Collected data entries:

++++++++

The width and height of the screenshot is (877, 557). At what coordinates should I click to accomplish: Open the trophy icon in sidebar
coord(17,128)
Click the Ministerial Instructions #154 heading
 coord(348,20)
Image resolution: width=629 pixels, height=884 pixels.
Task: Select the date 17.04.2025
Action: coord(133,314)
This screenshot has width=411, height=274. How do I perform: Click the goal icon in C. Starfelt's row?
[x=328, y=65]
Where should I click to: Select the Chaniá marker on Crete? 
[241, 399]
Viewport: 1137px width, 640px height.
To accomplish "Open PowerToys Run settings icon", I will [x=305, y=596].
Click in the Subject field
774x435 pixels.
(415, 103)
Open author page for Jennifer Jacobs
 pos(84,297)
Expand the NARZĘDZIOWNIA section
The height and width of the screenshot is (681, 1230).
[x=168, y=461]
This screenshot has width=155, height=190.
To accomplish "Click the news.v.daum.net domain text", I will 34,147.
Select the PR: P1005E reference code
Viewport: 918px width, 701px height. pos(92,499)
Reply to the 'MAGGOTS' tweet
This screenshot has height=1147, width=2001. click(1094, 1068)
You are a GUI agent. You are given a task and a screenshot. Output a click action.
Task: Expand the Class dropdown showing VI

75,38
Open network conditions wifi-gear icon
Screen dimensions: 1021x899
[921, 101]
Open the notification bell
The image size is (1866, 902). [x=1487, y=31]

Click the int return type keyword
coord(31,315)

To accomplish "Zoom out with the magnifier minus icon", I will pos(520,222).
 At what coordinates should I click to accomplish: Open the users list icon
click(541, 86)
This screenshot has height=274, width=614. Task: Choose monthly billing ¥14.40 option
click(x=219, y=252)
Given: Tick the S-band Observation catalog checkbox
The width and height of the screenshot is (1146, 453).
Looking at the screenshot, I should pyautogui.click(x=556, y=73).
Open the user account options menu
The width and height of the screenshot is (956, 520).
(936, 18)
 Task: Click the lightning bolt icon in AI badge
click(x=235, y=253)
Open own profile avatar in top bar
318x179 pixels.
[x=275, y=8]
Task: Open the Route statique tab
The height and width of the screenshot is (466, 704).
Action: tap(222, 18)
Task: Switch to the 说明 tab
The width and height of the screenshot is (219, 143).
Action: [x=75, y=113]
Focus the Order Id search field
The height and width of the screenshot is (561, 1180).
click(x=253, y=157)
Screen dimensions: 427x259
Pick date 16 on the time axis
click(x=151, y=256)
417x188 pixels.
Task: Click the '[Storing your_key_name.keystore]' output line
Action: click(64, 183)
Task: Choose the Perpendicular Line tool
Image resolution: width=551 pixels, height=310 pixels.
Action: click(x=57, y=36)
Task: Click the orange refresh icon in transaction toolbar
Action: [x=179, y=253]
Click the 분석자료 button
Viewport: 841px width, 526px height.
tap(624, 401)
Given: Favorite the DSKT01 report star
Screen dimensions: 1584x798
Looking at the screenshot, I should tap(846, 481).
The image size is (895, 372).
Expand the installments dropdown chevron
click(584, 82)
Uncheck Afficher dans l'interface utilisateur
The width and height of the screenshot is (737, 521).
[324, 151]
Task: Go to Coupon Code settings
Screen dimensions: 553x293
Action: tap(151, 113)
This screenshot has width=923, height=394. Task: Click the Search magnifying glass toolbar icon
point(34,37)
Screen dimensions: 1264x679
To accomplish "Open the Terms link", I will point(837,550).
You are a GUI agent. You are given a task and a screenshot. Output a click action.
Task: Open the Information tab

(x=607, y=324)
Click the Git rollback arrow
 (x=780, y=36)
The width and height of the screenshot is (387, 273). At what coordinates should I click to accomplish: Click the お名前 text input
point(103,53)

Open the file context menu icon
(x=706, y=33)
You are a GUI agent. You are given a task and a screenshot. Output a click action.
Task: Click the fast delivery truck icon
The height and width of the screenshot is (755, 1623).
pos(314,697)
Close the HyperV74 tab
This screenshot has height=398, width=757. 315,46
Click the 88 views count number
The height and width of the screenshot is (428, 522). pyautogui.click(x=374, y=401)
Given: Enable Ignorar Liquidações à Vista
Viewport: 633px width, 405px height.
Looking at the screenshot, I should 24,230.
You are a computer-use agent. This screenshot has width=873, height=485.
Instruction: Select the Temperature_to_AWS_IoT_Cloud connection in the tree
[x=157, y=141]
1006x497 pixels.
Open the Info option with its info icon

++++++++

◆ PROBLEM
The entries above must be returned exactly.

◆ RESPONSE AREA
The width and height of the screenshot is (877, 557). At what coordinates should I click to accomplish: Open the trophy icon in sidebar
coord(17,128)
Click the Ministerial Instructions #154 heading
 coord(348,20)
Image resolution: width=629 pixels, height=884 pixels.
Task: Select the date 17.04.2025
Action: coord(133,314)
This screenshot has width=411, height=274. How do I perform: Click the goal icon in C. Starfelt's row?
[x=328, y=65]
Where should I click to: Select the Chaniá marker on Crete? 
[241, 399]
Viewport: 1137px width, 640px height.
To accomplish "Open PowerToys Run settings icon", I will [x=305, y=596].
Click in the Subject field
774x435 pixels.
(415, 103)
Open author page for Jennifer Jacobs
 pos(84,297)
Expand the NARZĘDZIOWNIA section
The height and width of the screenshot is (681, 1230).
[x=168, y=461]
This screenshot has width=155, height=190.
To accomplish "Click the news.v.daum.net domain text", I will 34,147.
Select the PR: P1005E reference code
Viewport: 918px width, 701px height. pos(92,499)
Reply to the 'MAGGOTS' tweet
This screenshot has height=1147, width=2001. click(1094, 1068)
You are a GUI agent. You are given a task and a screenshot. Output a click action.
Task: Expand the Class dropdown showing VI

75,38
Open network conditions wifi-gear icon
Screen dimensions: 1021x899
[921, 101]
Open the notification bell
The image size is (1866, 902). [x=1487, y=31]

Click the int return type keyword
coord(31,315)

To accomplish "Zoom out with the magnifier minus icon", I will pos(520,222).
 At what coordinates should I click to accomplish: Open the users list icon
click(541, 86)
This screenshot has height=274, width=614. Task: Choose monthly billing ¥14.40 option
click(x=219, y=252)
Given: Tick the S-band Observation catalog checkbox
The width and height of the screenshot is (1146, 453).
Looking at the screenshot, I should pyautogui.click(x=556, y=73).
Open the user account options menu
The width and height of the screenshot is (956, 520).
(936, 18)
 Task: Click the lightning bolt icon in AI badge
click(x=235, y=253)
Open own profile avatar in top bar
318x179 pixels.
[x=275, y=8]
Task: Open the Route statique tab
The height and width of the screenshot is (466, 704).
Action: tap(222, 18)
Task: Switch to the 说明 tab
The width and height of the screenshot is (219, 143).
Action: [x=75, y=113]
Focus the Order Id search field
The height and width of the screenshot is (561, 1180).
click(x=253, y=157)
Screen dimensions: 427x259
Pick date 16 on the time axis
click(x=151, y=256)
417x188 pixels.
Task: Click the '[Storing your_key_name.keystore]' output line
Action: click(64, 183)
Task: Choose the Perpendicular Line tool
Image resolution: width=551 pixels, height=310 pixels.
Action: click(x=57, y=36)
Task: Click the orange refresh icon in transaction toolbar
Action: [x=179, y=253]
Click the 분석자료 button
Viewport: 841px width, 526px height.
tap(624, 401)
Given: Favorite the DSKT01 report star
Screen dimensions: 1584x798
Looking at the screenshot, I should tap(846, 481).
The image size is (895, 372).
Expand the installments dropdown chevron
click(584, 82)
Uncheck Afficher dans l'interface utilisateur
The width and height of the screenshot is (737, 521).
[324, 151]
Task: Go to Coupon Code settings
Screen dimensions: 553x293
Action: tap(151, 113)
This screenshot has width=923, height=394. Task: Click the Search magnifying glass toolbar icon
point(34,37)
Screen dimensions: 1264x679
To accomplish "Open the Terms link", I will point(837,550).
You are a GUI agent. You are given a task and a screenshot. Output a click action.
Task: Open the Information tab

(x=607, y=324)
Click the Git rollback arrow
 (x=780, y=36)
The width and height of the screenshot is (387, 273). At what coordinates should I click to accomplish: Click the お名前 text input
point(103,53)

Open the file context menu icon
(x=706, y=33)
You are a GUI agent. You are given a task and a screenshot. Output a click action.
Task: Click the fast delivery truck icon
The height and width of the screenshot is (755, 1623).
pos(314,697)
Close the HyperV74 tab
This screenshot has height=398, width=757. 315,46
Click the 88 views count number
The height and width of the screenshot is (428, 522). pyautogui.click(x=374, y=401)
Given: Enable Ignorar Liquidações à Vista
Viewport: 633px width, 405px height.
Looking at the screenshot, I should 24,230.
You are a computer-use agent. This screenshot has width=873, height=485.
Instruction: Select the Temperature_to_AWS_IoT_Cloud connection in the tree
[x=157, y=141]
1006x497 pixels.
Open the Info option with its info icon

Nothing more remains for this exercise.